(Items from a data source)

::::

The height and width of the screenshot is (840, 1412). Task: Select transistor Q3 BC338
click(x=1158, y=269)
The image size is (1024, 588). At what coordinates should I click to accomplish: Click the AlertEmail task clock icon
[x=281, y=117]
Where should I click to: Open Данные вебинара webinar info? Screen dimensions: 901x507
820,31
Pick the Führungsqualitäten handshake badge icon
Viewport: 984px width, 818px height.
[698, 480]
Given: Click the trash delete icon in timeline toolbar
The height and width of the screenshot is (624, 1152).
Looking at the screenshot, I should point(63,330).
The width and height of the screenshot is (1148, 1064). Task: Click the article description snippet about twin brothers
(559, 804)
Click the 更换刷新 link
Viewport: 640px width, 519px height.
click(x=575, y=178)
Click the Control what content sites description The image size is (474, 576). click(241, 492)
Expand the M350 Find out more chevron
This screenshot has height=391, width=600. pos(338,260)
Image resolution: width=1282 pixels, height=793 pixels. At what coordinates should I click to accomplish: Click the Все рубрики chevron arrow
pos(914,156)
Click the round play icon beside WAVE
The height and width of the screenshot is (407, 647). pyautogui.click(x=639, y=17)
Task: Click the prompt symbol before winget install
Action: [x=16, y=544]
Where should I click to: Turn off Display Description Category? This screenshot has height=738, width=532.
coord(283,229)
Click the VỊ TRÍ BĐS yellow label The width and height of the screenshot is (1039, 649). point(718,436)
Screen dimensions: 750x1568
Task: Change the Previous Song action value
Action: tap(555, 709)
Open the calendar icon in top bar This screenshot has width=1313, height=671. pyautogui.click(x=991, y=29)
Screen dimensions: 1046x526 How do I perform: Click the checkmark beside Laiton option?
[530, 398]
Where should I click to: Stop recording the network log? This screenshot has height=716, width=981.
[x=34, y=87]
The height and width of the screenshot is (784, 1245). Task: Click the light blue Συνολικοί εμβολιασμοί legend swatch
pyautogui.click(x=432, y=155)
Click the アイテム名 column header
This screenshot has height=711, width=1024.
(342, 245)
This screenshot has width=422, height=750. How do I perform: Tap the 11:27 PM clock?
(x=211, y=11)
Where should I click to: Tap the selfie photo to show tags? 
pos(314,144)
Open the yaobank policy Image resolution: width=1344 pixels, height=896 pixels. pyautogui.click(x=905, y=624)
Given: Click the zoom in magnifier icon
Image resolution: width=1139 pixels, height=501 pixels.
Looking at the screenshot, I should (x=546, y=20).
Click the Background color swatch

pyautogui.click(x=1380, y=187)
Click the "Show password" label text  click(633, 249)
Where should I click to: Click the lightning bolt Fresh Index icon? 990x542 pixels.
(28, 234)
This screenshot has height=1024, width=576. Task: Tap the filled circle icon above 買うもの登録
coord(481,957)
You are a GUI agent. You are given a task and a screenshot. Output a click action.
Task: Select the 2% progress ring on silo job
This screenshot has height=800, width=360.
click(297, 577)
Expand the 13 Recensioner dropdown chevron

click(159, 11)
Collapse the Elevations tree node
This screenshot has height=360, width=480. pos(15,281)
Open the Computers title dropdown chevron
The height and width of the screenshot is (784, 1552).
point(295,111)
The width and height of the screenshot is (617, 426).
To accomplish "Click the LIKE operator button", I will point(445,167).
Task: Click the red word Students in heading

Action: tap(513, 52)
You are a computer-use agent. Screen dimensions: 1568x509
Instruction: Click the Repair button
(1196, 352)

::::

Exercise requirements: Each record has to be given again exactly as written.

Written answer:
The height and width of the screenshot is (840, 1412). Task: Select transistor Q3 BC338
click(x=1158, y=269)
The image size is (1024, 588). At what coordinates should I click to accomplish: Click the AlertEmail task clock icon
[x=281, y=117]
Where should I click to: Open Данные вебинара webinar info? Screen dimensions: 901x507
820,31
Pick the Führungsqualitäten handshake badge icon
Viewport: 984px width, 818px height.
[698, 480]
Given: Click the trash delete icon in timeline toolbar
The height and width of the screenshot is (624, 1152).
Looking at the screenshot, I should point(63,330).
The width and height of the screenshot is (1148, 1064). Task: Click the article description snippet about twin brothers
(559, 804)
Click the 更换刷新 link
Viewport: 640px width, 519px height.
click(x=575, y=178)
Click the Control what content sites description The image size is (474, 576). click(241, 492)
Expand the M350 Find out more chevron
This screenshot has height=391, width=600. pos(338,260)
Image resolution: width=1282 pixels, height=793 pixels. At what coordinates should I click to accomplish: Click the Все рубрики chevron arrow
pos(914,156)
Click the round play icon beside WAVE
The height and width of the screenshot is (407, 647). pyautogui.click(x=639, y=17)
Task: Click the prompt symbol before winget install
Action: [x=16, y=544]
Where should I click to: Turn off Display Description Category? This screenshot has height=738, width=532.
coord(283,229)
Click the VỊ TRÍ BĐS yellow label The width and height of the screenshot is (1039, 649). point(718,436)
Screen dimensions: 750x1568
Task: Change the Previous Song action value
Action: tap(555, 709)
Open the calendar icon in top bar This screenshot has width=1313, height=671. pyautogui.click(x=991, y=29)
Screen dimensions: 1046x526 How do I perform: Click the checkmark beside Laiton option?
[530, 398]
Where should I click to: Stop recording the network log? This screenshot has height=716, width=981.
[x=34, y=87]
The height and width of the screenshot is (784, 1245). Task: Click the light blue Συνολικοί εμβολιασμοί legend swatch
pyautogui.click(x=432, y=155)
Click the アイテム名 column header
This screenshot has height=711, width=1024.
(342, 245)
This screenshot has width=422, height=750. How do I perform: Tap the 11:27 PM clock?
(x=211, y=11)
Where should I click to: Tap the selfie photo to show tags? 
pos(314,144)
Open the yaobank policy Image resolution: width=1344 pixels, height=896 pixels. pyautogui.click(x=905, y=624)
Given: Click the zoom in magnifier icon
Image resolution: width=1139 pixels, height=501 pixels.
Looking at the screenshot, I should (x=546, y=20).
Click the Background color swatch

pyautogui.click(x=1380, y=187)
Click the "Show password" label text  click(633, 249)
Where should I click to: Click the lightning bolt Fresh Index icon? 990x542 pixels.
(28, 234)
This screenshot has height=1024, width=576. Task: Tap the filled circle icon above 買うもの登録
coord(481,957)
You are a GUI agent. You are given a task and a screenshot. Output a click action.
Task: Select the 2% progress ring on silo job
This screenshot has height=800, width=360.
click(297, 577)
Expand the 13 Recensioner dropdown chevron

click(159, 11)
Collapse the Elevations tree node
This screenshot has height=360, width=480. pos(15,281)
Open the Computers title dropdown chevron
The height and width of the screenshot is (784, 1552).
point(295,111)
The width and height of the screenshot is (617, 426).
To accomplish "Click the LIKE operator button", I will point(445,167).
Task: Click the red word Students in heading

Action: tap(513, 52)
You are a computer-use agent. Screen dimensions: 1568x509
Instruction: Click the Repair button
(1196, 352)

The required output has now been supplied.